▶ _Your goal_
Copy out the entries word for word, from the line containing "不具合事象の原因別補修方法リスト(F) (75, 146)" up to and including the line containing "不具合事象の原因別補修方法リスト(SO) (75, 412)".

(Pointing data for screenshots)

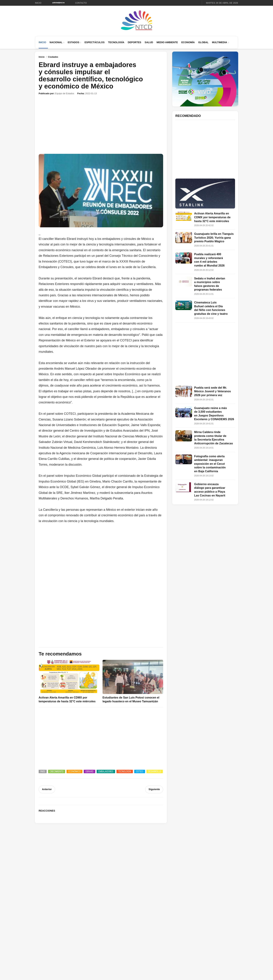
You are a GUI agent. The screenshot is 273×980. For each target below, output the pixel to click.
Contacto (81, 3)
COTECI (140, 772)
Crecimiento (57, 772)
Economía (188, 42)
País (43, 772)
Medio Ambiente (167, 42)
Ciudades (53, 57)
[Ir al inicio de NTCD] (136, 21)
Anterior (46, 789)
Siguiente (154, 789)
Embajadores (106, 772)
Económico (75, 772)
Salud (149, 42)
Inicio (38, 3)
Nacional (56, 42)
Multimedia (220, 42)
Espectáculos (94, 42)
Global (203, 42)
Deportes (134, 42)
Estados (73, 42)
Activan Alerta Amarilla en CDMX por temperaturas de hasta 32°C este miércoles (212, 217)
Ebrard (89, 772)
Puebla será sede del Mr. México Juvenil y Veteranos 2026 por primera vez (213, 391)
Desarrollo (155, 772)
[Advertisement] (101, 124)
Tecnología (116, 42)
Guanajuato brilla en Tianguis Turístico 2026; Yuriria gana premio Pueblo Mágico (214, 237)
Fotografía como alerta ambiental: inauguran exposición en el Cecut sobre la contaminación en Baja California (210, 464)
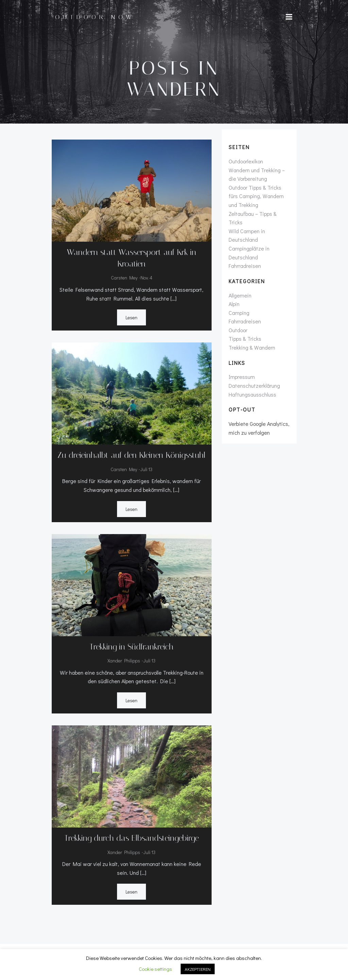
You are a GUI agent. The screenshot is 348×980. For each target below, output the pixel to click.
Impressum (242, 377)
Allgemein (240, 295)
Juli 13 (146, 469)
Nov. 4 (146, 277)
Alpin (234, 304)
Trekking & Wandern (252, 347)
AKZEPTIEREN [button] (198, 969)
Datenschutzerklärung (254, 385)
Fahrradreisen (245, 266)
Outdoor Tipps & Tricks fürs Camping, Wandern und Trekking (256, 196)
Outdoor (238, 330)
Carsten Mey (124, 277)
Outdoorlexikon (246, 161)
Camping (239, 312)
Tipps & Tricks (245, 338)
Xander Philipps (124, 660)
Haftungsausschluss (252, 394)
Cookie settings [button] (156, 969)
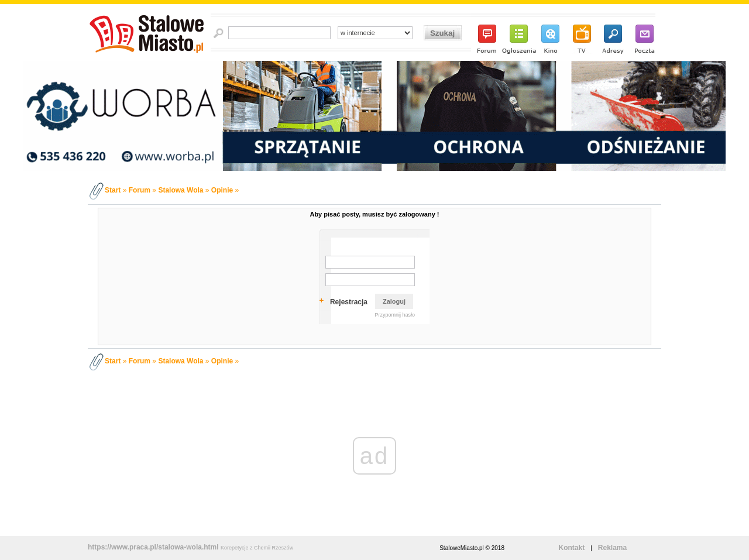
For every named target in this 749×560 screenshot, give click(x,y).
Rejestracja (349, 302)
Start (112, 190)
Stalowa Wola (180, 190)
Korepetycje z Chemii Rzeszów (257, 548)
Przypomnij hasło (394, 315)
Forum (139, 190)
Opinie (222, 190)
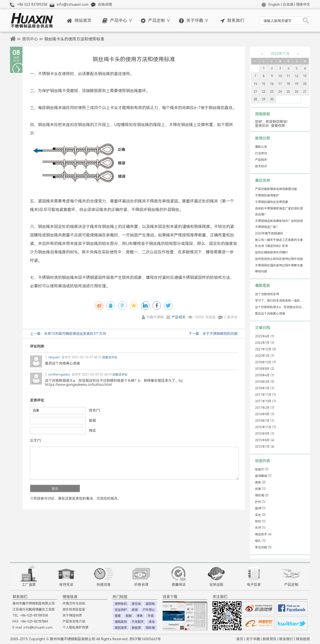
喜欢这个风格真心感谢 (270, 314)
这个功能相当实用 (267, 294)
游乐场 (136, 604)
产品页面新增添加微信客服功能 (276, 189)
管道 (118, 616)
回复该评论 (110, 357)
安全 (260, 515)
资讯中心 (30, 39)
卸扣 (260, 522)
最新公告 (261, 147)
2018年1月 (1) (264, 388)
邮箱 (93, 420)
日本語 (288, 4)
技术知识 (261, 166)
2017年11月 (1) (265, 395)
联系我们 (232, 20)
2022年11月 (280, 54)
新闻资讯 (269, 639)
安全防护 (121, 610)
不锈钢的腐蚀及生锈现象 (271, 202)
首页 (240, 639)
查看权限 (278, 126)
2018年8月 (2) (264, 369)
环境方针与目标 (74, 603)
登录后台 (262, 126)
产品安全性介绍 (74, 621)
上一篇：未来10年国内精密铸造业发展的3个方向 (68, 334)
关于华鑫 (253, 639)
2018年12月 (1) (265, 362)
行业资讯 (261, 153)
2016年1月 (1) (264, 421)
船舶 (129, 616)
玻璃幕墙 (263, 476)
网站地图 (303, 639)
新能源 (136, 628)
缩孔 (260, 541)
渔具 (140, 616)
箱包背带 (121, 628)
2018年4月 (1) (264, 375)
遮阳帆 (150, 604)
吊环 (260, 528)
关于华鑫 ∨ (194, 20)
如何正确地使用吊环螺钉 (271, 252)
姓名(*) (95, 410)
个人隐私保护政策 (76, 627)
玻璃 (260, 508)
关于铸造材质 (72, 615)
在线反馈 (105, 4)
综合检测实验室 (74, 609)
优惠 (260, 489)
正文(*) (36, 440)
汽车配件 (138, 622)
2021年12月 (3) (265, 349)
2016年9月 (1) (264, 414)
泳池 (152, 622)
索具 (260, 482)
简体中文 (303, 4)
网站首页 (79, 20)
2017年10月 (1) (265, 401)
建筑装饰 (121, 622)
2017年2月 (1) (264, 408)
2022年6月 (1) (264, 336)
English (274, 4)
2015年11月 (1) (265, 427)
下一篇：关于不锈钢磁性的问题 (213, 334)
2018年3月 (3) (264, 382)
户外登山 (149, 610)
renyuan (52, 357)
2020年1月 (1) (264, 356)
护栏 (260, 502)
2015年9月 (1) (264, 434)
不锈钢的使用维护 (267, 196)
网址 (93, 430)
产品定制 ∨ (156, 20)
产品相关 (178, 317)
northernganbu (58, 374)
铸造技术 (263, 534)
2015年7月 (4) (264, 447)
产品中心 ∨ (117, 20)
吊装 (151, 616)
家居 (135, 610)
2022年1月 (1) (264, 343)
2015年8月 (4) (264, 440)
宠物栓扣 (121, 604)
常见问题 (263, 547)
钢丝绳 (262, 496)
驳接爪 (262, 470)
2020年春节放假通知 (269, 234)
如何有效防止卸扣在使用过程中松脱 (279, 259)
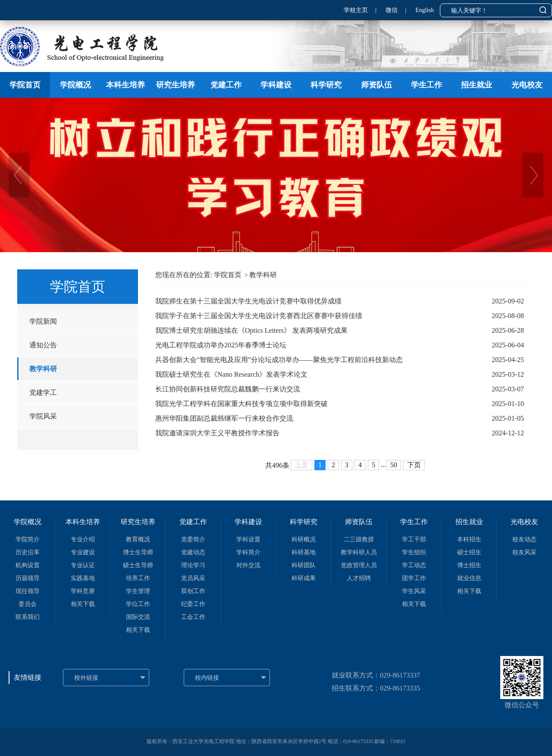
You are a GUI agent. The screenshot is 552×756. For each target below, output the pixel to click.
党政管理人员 (359, 565)
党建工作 (226, 85)
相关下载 (83, 604)
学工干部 (414, 539)
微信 (392, 10)
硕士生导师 (138, 565)
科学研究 (326, 85)
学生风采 (414, 591)
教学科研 (43, 369)
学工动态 (414, 565)
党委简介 (193, 539)
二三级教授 (359, 539)
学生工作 (427, 85)
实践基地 (83, 578)
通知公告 (43, 345)
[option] (276, 175)
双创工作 (193, 591)
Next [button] (548, 175)
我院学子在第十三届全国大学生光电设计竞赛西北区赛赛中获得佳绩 (259, 316)
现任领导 (28, 591)
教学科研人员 (359, 552)
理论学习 (193, 565)
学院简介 (28, 539)
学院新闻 (43, 321)
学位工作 (138, 604)
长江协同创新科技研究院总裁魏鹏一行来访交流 (228, 389)
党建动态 (193, 552)
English (424, 10)
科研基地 (304, 552)
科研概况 (304, 539)
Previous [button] (4, 175)
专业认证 (83, 565)
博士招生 (469, 565)
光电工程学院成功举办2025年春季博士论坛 (221, 345)
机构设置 (28, 565)
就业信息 (469, 578)
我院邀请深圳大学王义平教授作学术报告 (217, 433)
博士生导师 (138, 552)
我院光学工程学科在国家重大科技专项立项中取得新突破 (242, 403)
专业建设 (83, 552)
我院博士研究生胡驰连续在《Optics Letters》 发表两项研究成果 (251, 330)
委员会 (28, 604)
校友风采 (524, 552)
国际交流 (138, 617)
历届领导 (28, 578)
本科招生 (469, 539)
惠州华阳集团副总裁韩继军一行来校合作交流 (224, 418)
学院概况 (75, 85)
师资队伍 (376, 85)
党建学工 (43, 392)
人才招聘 (359, 578)
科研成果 (304, 578)
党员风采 (193, 578)
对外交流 (248, 565)
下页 (414, 465)
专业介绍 (83, 539)
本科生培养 (125, 85)
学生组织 (414, 552)
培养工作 (138, 578)
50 (394, 465)
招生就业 (477, 85)
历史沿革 (28, 552)
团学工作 (414, 578)
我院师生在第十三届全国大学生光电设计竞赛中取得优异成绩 (248, 301)
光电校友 (527, 85)
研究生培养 (176, 85)
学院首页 (25, 85)
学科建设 (276, 85)
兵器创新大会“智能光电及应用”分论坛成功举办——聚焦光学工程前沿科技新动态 (279, 359)
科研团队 (304, 565)
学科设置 (248, 539)
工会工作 (193, 617)
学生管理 (138, 591)
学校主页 (356, 10)
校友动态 (524, 539)
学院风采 (43, 416)
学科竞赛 (83, 591)
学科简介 (248, 552)
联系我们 (28, 617)
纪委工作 (193, 604)
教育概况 (138, 539)
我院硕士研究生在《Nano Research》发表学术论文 (231, 374)
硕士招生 (469, 552)
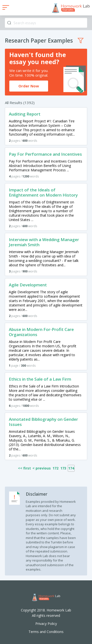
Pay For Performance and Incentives (45, 154)
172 (55, 468)
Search (9, 23)
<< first (24, 468)
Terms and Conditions (46, 632)
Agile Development (28, 285)
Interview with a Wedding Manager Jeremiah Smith (44, 242)
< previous (42, 468)
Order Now (29, 86)
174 (71, 468)
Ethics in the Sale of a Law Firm (40, 379)
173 (63, 468)
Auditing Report (25, 114)
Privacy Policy (46, 624)
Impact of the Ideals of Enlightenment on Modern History (43, 192)
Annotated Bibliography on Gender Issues (43, 422)
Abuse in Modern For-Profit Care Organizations (41, 332)
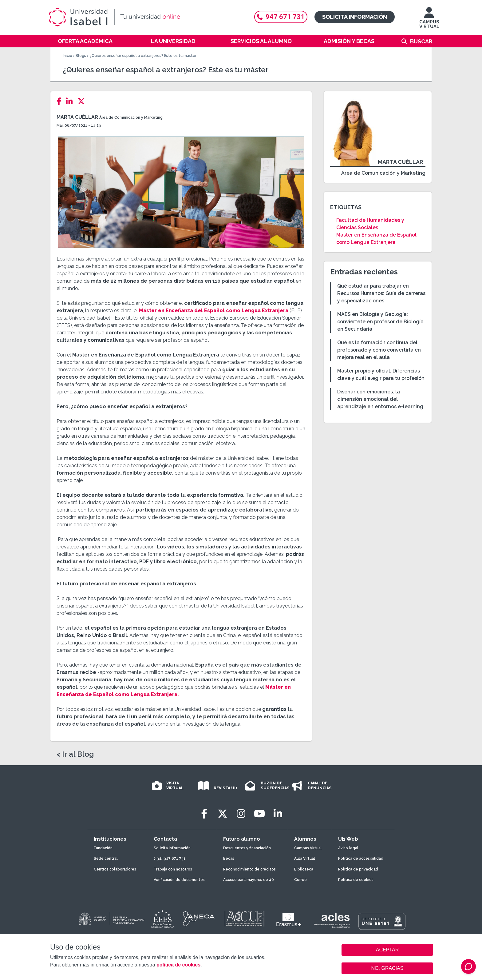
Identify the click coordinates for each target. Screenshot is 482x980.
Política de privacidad (358, 869)
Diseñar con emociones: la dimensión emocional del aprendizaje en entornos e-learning (380, 399)
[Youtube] (259, 814)
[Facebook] (61, 101)
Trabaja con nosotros (173, 869)
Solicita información (354, 17)
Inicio (67, 56)
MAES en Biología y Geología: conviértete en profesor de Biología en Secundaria (380, 321)
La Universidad (173, 41)
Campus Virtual (308, 848)
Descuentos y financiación (247, 848)
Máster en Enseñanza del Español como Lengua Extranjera (214, 310)
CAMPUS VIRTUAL (429, 21)
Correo (300, 880)
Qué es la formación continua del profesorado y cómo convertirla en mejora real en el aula (379, 350)
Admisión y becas (349, 41)
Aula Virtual (304, 858)
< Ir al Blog (75, 754)
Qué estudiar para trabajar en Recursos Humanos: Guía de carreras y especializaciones (381, 293)
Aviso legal (348, 848)
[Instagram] (241, 814)
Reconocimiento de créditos (249, 869)
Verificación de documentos (179, 880)
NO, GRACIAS (387, 968)
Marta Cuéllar (77, 117)
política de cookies (178, 965)
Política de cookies (356, 880)
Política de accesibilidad (361, 858)
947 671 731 (281, 17)
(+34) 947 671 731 (170, 858)
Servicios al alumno (261, 41)
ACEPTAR (387, 950)
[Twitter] (83, 101)
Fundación (103, 848)
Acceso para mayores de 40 (249, 880)
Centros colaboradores (115, 869)
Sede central (106, 858)
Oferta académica (85, 41)
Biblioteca (304, 869)
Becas (228, 858)
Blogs (81, 56)
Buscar (421, 41)
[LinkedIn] (71, 101)
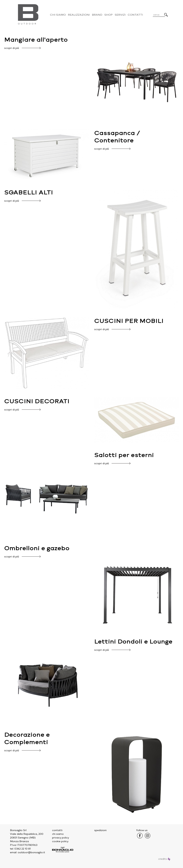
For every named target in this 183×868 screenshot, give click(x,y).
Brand (97, 15)
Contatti (135, 15)
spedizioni (100, 830)
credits (164, 859)
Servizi (120, 15)
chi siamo (58, 834)
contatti (57, 830)
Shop (108, 15)
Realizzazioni (79, 15)
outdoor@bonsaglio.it (31, 852)
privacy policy (61, 838)
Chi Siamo (58, 15)
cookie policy (60, 841)
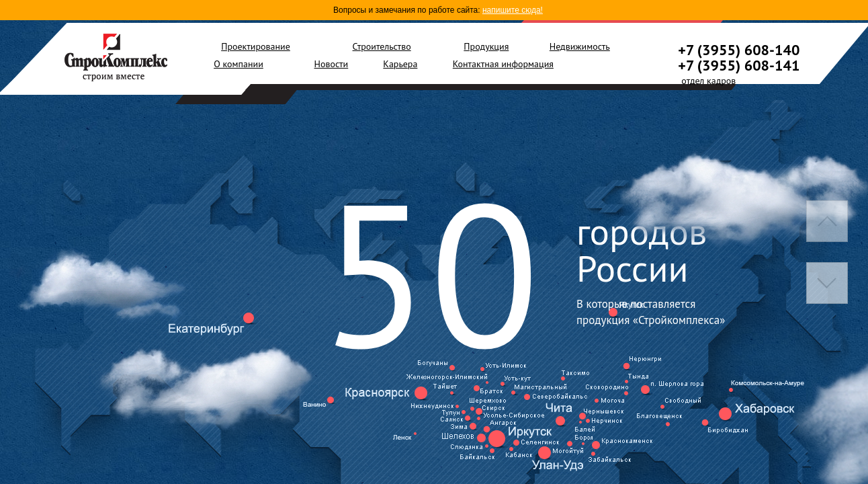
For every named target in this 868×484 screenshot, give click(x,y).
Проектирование (255, 46)
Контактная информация (503, 64)
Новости (331, 64)
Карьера (400, 64)
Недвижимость (580, 46)
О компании (238, 64)
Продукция (486, 46)
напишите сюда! (513, 10)
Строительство (382, 46)
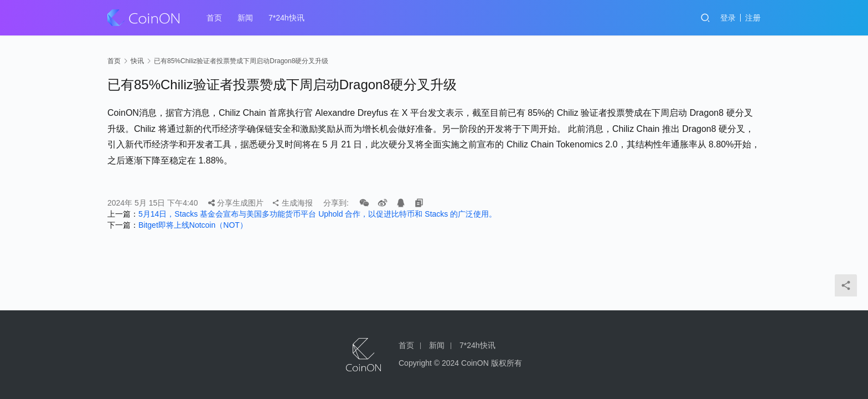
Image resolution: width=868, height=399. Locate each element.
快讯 (137, 61)
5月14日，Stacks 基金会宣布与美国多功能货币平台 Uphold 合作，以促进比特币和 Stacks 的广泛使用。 (317, 214)
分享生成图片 (236, 203)
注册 (753, 18)
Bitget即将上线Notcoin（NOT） (193, 225)
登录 (728, 18)
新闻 (245, 18)
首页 (214, 18)
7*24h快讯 (286, 18)
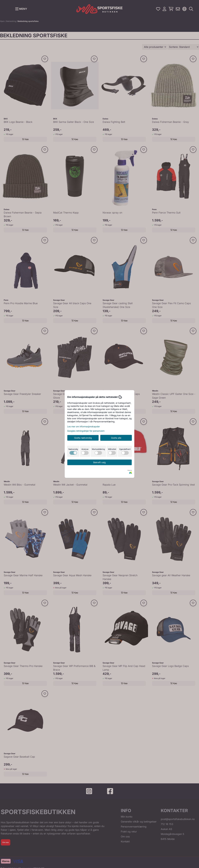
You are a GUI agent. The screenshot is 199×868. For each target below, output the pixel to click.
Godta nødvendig (83, 438)
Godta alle (116, 438)
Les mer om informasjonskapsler (83, 427)
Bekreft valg (100, 462)
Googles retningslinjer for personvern (86, 431)
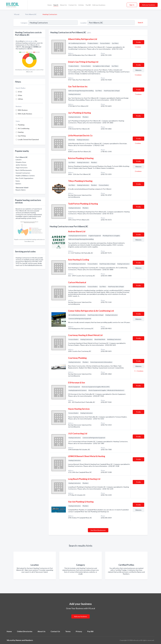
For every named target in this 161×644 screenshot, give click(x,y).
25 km (20, 92)
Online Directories (25, 631)
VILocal (17, 14)
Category (24, 23)
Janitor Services (21, 165)
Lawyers (19, 160)
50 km (20, 95)
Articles (81, 5)
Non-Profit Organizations (24, 178)
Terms (68, 631)
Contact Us (72, 5)
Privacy (79, 631)
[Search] (140, 22)
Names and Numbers (24, 640)
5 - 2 (139, 371)
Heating (21, 132)
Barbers (18, 184)
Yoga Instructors (22, 168)
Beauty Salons (21, 190)
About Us (63, 5)
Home (49, 5)
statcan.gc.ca (30, 41)
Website (138, 70)
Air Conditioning (24, 128)
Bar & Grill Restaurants (24, 170)
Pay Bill (88, 5)
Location (84, 23)
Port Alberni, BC (31, 14)
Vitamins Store (21, 162)
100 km (20, 99)
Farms (18, 181)
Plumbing (21, 125)
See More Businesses (98, 530)
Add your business (99, 5)
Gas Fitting (22, 136)
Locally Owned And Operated (28, 140)
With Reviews (23, 110)
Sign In (132, 5)
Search (56, 5)
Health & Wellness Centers (25, 176)
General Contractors (23, 173)
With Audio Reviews (25, 114)
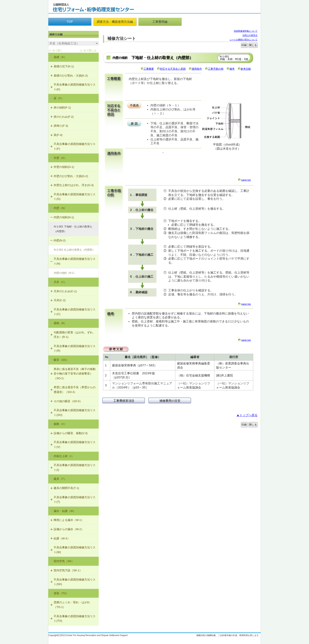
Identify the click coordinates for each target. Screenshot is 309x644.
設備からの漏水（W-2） (69, 529)
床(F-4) (58, 135)
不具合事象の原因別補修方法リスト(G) (75, 197)
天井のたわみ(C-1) (65, 291)
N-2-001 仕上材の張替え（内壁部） (74, 250)
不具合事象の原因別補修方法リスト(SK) (75, 582)
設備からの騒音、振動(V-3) (71, 433)
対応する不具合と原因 (173, 69)
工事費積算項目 (124, 401)
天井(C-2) (60, 300)
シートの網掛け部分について (243, 40)
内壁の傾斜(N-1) (64, 217)
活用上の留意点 (250, 35)
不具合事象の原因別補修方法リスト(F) (75, 146)
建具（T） (60, 479)
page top (246, 180)
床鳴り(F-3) (61, 126)
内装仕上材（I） (64, 456)
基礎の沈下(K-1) (64, 66)
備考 (232, 69)
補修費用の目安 (170, 401)
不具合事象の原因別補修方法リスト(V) (75, 444)
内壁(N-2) (60, 240)
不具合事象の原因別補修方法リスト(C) (75, 312)
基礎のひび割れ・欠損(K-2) (71, 76)
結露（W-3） (62, 538)
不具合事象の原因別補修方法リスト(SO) (75, 412)
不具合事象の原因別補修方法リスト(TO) (75, 618)
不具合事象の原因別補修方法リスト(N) (75, 261)
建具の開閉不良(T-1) (66, 488)
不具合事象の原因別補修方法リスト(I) (75, 468)
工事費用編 (160, 22)
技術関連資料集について (246, 31)
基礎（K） (60, 57)
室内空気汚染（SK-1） (68, 570)
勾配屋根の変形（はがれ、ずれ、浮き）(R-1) (75, 335)
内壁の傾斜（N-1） (65, 273)
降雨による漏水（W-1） (69, 520)
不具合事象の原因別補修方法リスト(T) (75, 500)
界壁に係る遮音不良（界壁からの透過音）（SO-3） (75, 390)
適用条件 (197, 69)
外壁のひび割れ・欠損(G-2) (71, 176)
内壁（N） (60, 208)
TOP (70, 22)
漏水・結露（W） (65, 511)
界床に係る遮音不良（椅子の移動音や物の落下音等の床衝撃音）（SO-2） (75, 374)
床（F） (59, 98)
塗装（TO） (61, 593)
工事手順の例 (216, 69)
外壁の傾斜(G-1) (64, 167)
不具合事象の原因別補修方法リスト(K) (75, 87)
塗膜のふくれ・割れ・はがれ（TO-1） (72, 605)
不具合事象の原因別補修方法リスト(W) (75, 550)
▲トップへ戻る (247, 415)
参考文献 (246, 69)
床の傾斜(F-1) (62, 108)
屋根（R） (60, 323)
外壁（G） (60, 158)
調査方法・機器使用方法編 (115, 22)
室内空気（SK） (64, 561)
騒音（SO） (61, 360)
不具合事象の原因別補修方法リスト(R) (75, 348)
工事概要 (149, 69)
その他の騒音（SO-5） (68, 401)
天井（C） (60, 282)
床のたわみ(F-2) (64, 116)
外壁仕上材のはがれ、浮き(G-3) (74, 185)
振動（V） (60, 424)
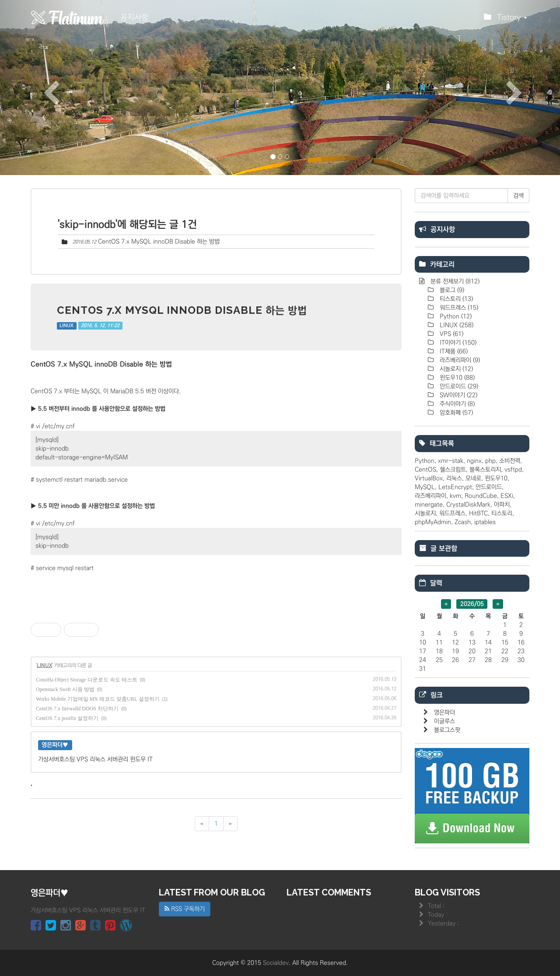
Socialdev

▶ _Final result_
不具合事象の原因別補修方法リスト(F) (75, 146)
建具（T） (60, 479)
page top (246, 180)
床鳴り(F-3) (61, 126)
内装仕上材（I） (64, 456)
基礎の沈下(K-1) (64, 66)
備考 (232, 69)
補修費用の目安 (170, 401)
不具合事象の原因別補修方法リスト(V) (75, 444)
内壁(N-2) (60, 240)
不具合事象の原因別補修方法リスト(C) (75, 312)
基礎のひび割れ・欠損(K-2) (71, 76)
結露（W-3） (62, 538)
不具合事象の原因別補修方法リスト(SO) (75, 412)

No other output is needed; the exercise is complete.